◆ **Task instructions**
From the line containing "Task: Select the _id header cell" through the last line of the entries below, transcribe each line exactly, excluding any picture.
::: Data to examine
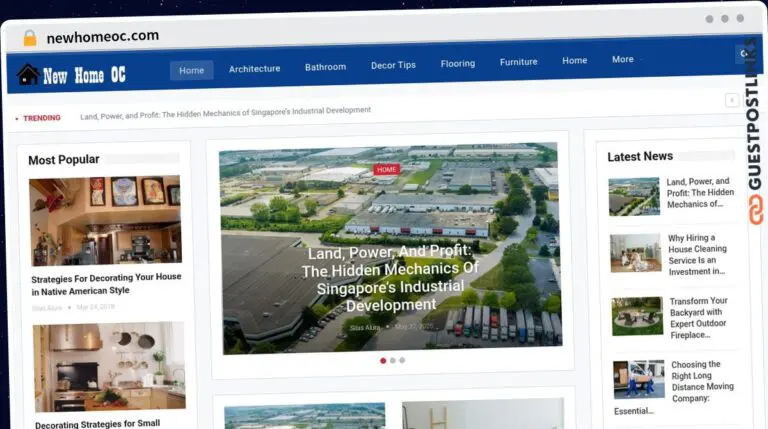The width and height of the screenshot is (768, 429).
Task: Click the GuestPostLinks chain logo icon
Action: (755, 211)
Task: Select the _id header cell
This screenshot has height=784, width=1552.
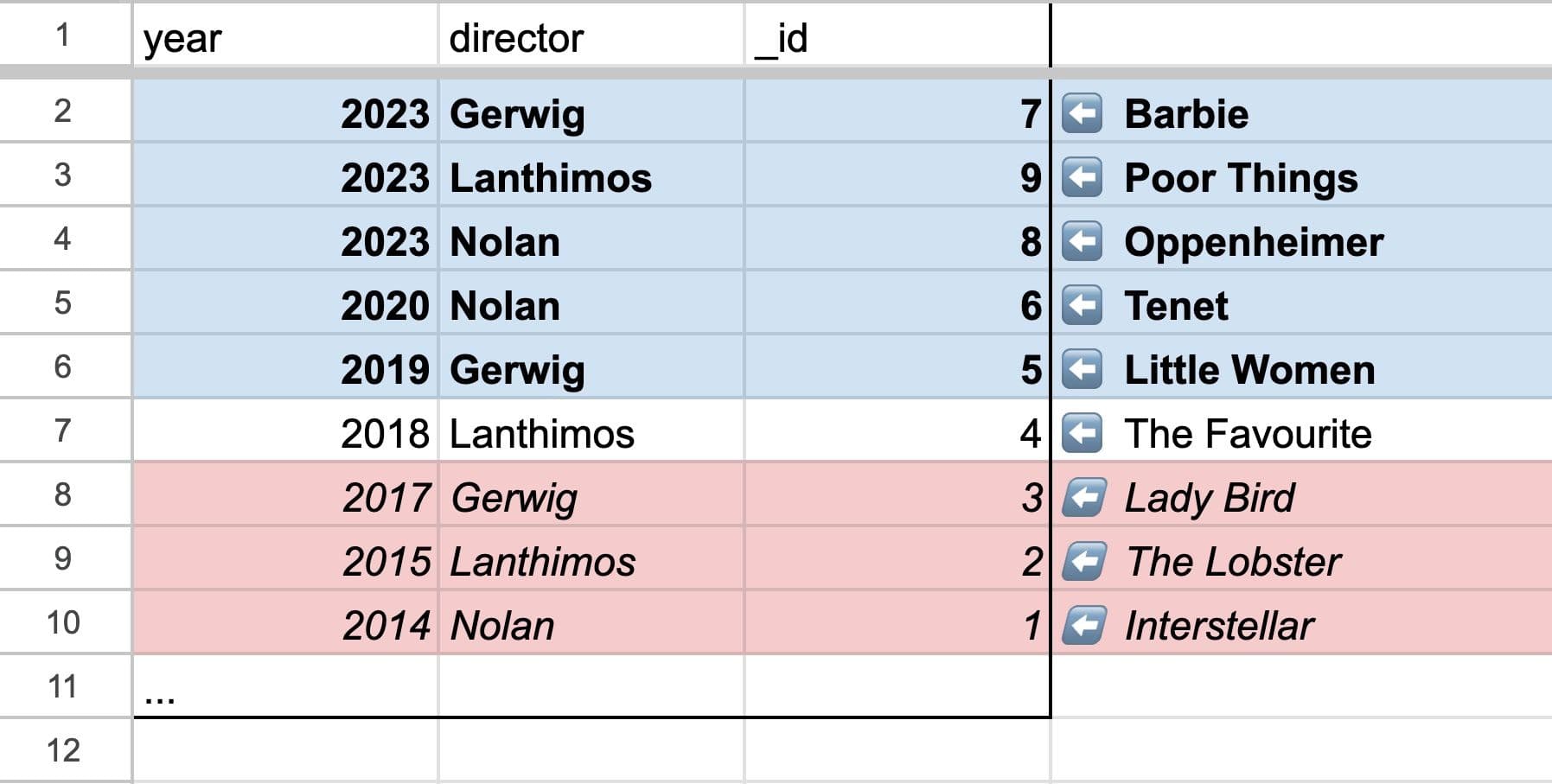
::::::
◆ **Written response**
Task: Select the _id header cell
This screenshot has height=784, width=1552.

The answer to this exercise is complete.